Republic Act No. 10022, or an Act Amending Republic Act No. 8042 otherwise known as the Migrant Workers and Overseas Filipinos Act of 1995, sought to improve the standard of protection and promotion of OFW welfare.
The measure, a consolidated version of Senate Bill 3286 and House Bill 5649, lapsed into law last March 8 after the President did not act on it amid protests from several migrants' groups on some alleged anti-worker amendments.
The law provided several measures to resolve problems in the recruitment and deployment of Filipino workers abroad, improve rescue and assistance mechanisms, and set heavier penalties for violators.
One of the salient provisions of the law is making reprocessing of job orders for overseas Filipino workers an illegal act.
The law expanded the scope of illegal recruitment, which now includes reprocessing workers through a job order that pertains to non-existent work, unlike the actual overseas employment or work with a different employer whether registered or not with the Philippine Overseas Employment Administration (POEA).
The amended law provides a penalty of imprisonment of from 12 to 20 years and a fine of at least P1 million to P2 million for violators.
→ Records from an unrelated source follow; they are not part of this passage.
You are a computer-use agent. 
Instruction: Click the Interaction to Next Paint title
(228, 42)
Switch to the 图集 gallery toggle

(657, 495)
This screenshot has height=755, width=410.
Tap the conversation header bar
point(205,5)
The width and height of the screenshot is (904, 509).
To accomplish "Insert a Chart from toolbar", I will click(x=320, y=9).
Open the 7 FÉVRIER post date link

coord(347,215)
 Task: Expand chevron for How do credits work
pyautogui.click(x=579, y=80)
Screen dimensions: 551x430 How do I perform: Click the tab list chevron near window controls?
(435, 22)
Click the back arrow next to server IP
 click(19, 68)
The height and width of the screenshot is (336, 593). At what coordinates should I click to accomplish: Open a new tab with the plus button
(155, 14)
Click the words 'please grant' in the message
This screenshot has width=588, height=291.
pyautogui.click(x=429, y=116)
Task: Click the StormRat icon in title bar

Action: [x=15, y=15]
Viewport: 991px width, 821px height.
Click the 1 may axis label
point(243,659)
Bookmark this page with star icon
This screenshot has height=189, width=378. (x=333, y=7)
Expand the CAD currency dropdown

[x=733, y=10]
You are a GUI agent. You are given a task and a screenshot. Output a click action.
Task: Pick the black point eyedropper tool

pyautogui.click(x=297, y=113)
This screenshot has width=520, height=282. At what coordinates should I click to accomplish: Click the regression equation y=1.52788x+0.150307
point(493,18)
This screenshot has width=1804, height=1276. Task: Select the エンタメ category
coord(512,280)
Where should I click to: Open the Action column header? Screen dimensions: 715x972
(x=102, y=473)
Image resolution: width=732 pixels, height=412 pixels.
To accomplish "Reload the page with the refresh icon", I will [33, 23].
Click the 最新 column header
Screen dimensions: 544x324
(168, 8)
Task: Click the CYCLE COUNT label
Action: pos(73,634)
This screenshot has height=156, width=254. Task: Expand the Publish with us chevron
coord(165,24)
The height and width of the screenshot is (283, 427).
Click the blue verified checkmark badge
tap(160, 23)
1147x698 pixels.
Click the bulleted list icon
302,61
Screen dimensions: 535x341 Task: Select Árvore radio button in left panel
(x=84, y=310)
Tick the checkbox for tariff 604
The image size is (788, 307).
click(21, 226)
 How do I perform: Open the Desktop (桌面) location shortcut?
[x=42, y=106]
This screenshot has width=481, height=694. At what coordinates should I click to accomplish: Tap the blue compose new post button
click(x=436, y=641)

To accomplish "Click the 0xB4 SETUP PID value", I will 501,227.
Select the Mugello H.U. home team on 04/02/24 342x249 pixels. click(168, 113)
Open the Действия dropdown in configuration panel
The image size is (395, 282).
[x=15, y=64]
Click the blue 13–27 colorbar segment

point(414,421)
Under the law, the government is mandated to monitor international conventions and ratify those that ensure protection of Filipino workers abroad as well as forge bilateral pacts with host countries.
Members of the governing board of the Philippine Overseas Employment Administration (POEA) are also now made accountable in the deployment of migrant workers based on RA 10022.
State officials who facilitate the deployment of OFWs to countries that do not guarantee or follow international labor standards face dismissal from public service or disqualification from government appointments for five years.
Some migrant workers' groups have opposed the amendments to the RA 8042, particularly the compulsory worker’s insurance coverage. They claim the provision would only benefit less than half of the deployed Filipino workers overseas since it covers only those who went through a recruitment agency.
The original law on migrant workers protection, Republic Act 8042, was signed in 1995 following public outrage over the execution of a Filipina worker in Singapore.